Czech National Symphony Orchestra, Symphony Hall, Birmingham, 21 May 2024.

4✩✩✩✩ Review: David Gray & Paul Gray.

“After a lack-lustre start, this concert picked up pace and energy.”

Delius – The Walk to Paradise Garden

Beethoven – Piano Concerto No 5 in E Flat major (Emperor)

Smetana – Vltava

Dvořák – Symphony No 8 in G major

Delius’s poignant and melancholy ‘The Walk to Paradise Garden’ seemed, in some ways, an odd and rather downbeat way to start this concert. A wistful piece, it depicts the lovers in the composer’s opera ‘A Village Romeo and Juliet’ journeying to a pub, a symbolic place of escape, before they decide to drown themselves. Conductor, Steven Mercurio, captured the mood of subdued yearning and the strings swept thorough the surging melodic lines nicely, but at times they could have played with a bit more body.

Lack of body on the part of the orchestra also rather let down the performance of Beethoven’s majestic ‘Piano Concerto No 5’. Soloist, Mark Bebbington, gave a grand and very robust performance, playing with quite extreme tonal brilliance. This rather overpowered the band in the opening movement; indeed, woodwind solos were barely audible against the power of the piano. And the orchestra on the whole lacked presence and lustre.

Balance improved during the Adagio. Bebbington’s reading was exquisitely delicate and lyrical and there was more of a sense of conversation between soloist and orchestra. The final movement was full of energy and colour; and this much, much more like it!

After the interval, the orchestra seemed more at home with music from their homeland. Smetana’s ‘Vltava’ rolled along with verve and momentum – rather like the river it depicts - and the orchestra gave a strong, full-bodied sound. One sensed that the players had finally found the hall’s acoustic and were starting to use it.

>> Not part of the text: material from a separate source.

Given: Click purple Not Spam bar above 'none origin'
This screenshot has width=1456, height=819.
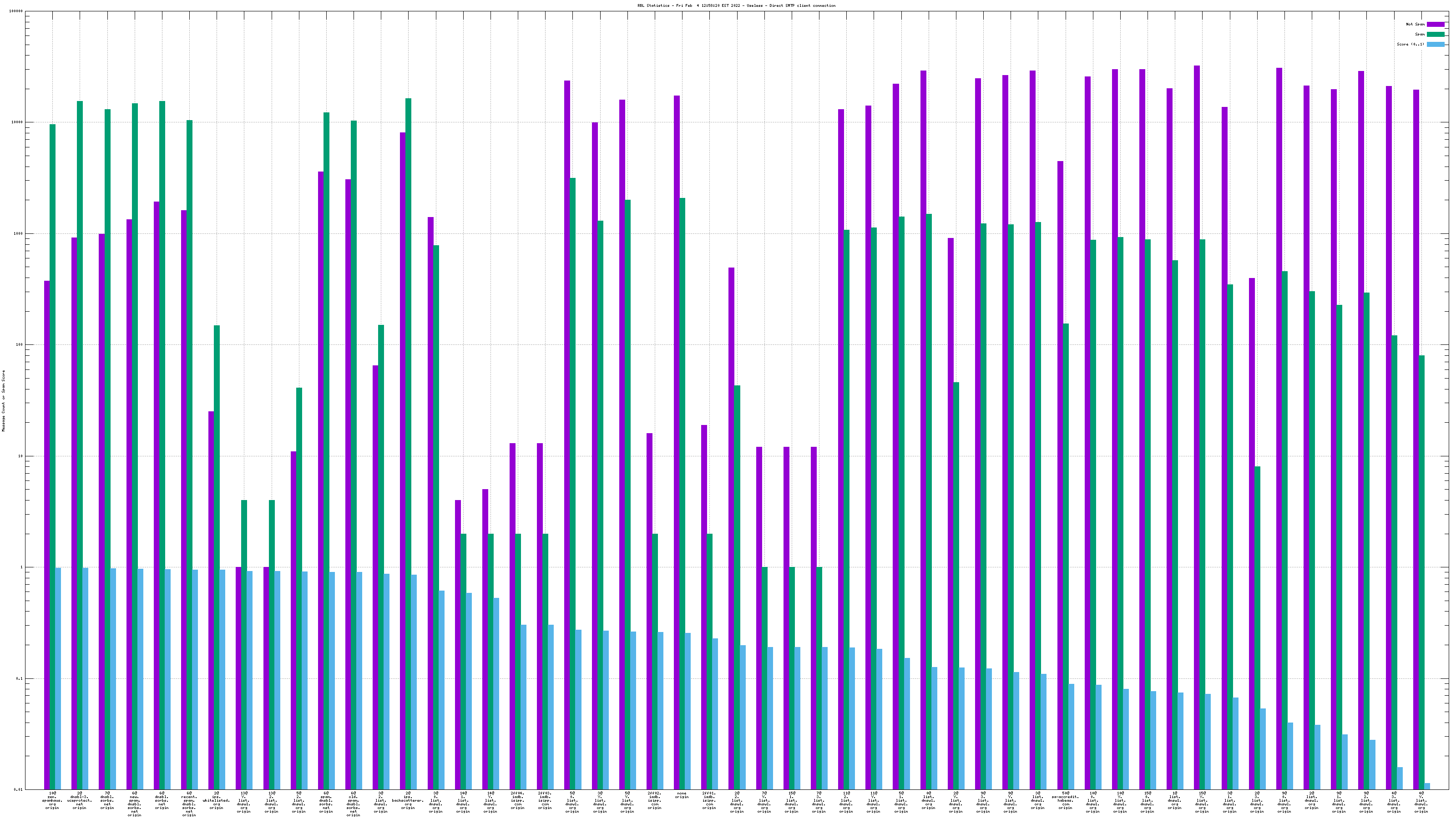Looking at the screenshot, I should (677, 396).
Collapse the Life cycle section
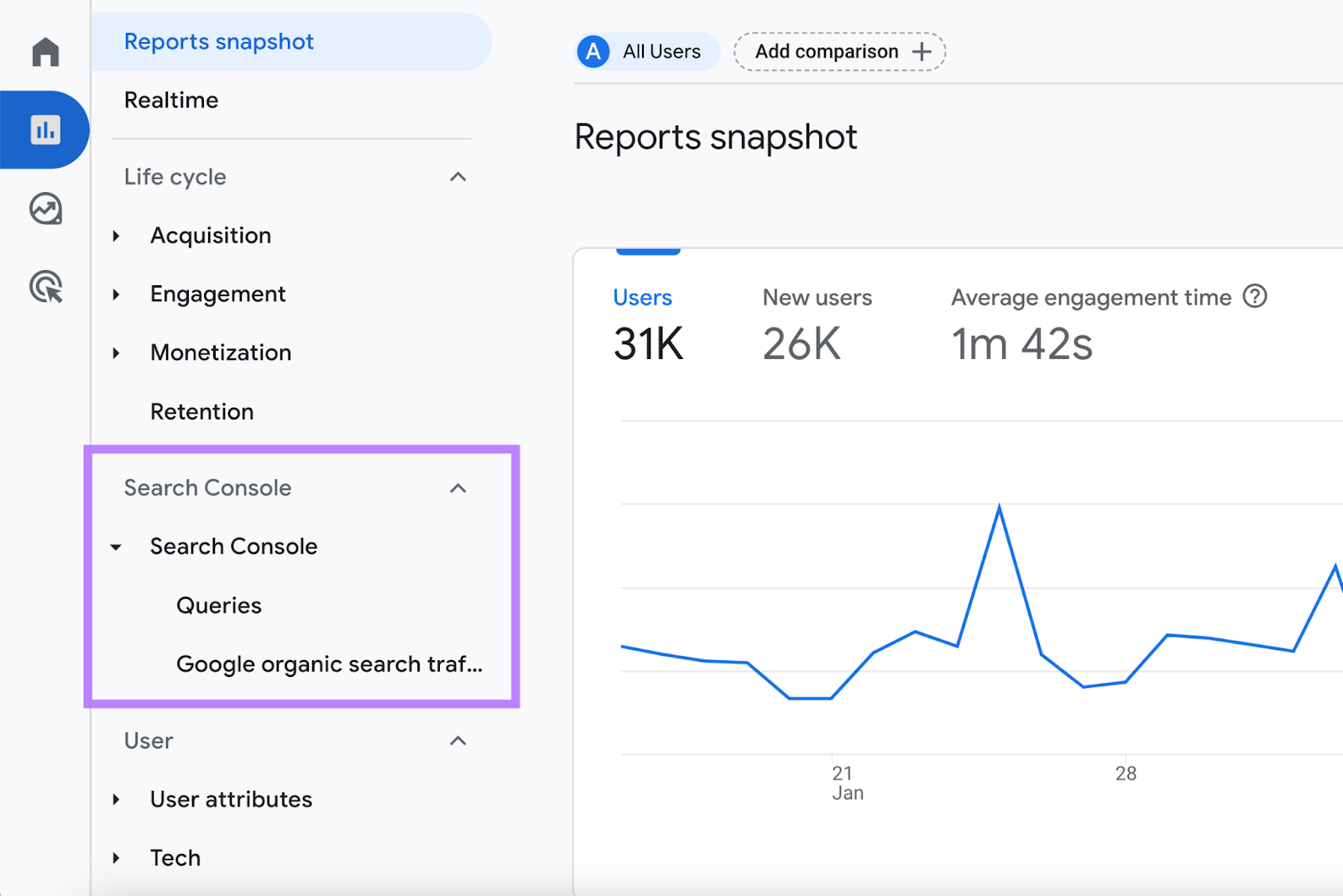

Things just got better from there, with a performance of Dvořák’s ‘Symphony No 8’ that seemed to come from a place of deep and instinctive understanding. Mercurio stirred in the love, and the orchestra responded to his open-hearted, good-natured reading with gusto. Vividly detailed, incisive and well-balanced throughout, this was the kind of playing one expects from a national orchestra.

Two dance-based encores brought the concert to a lively conclusion.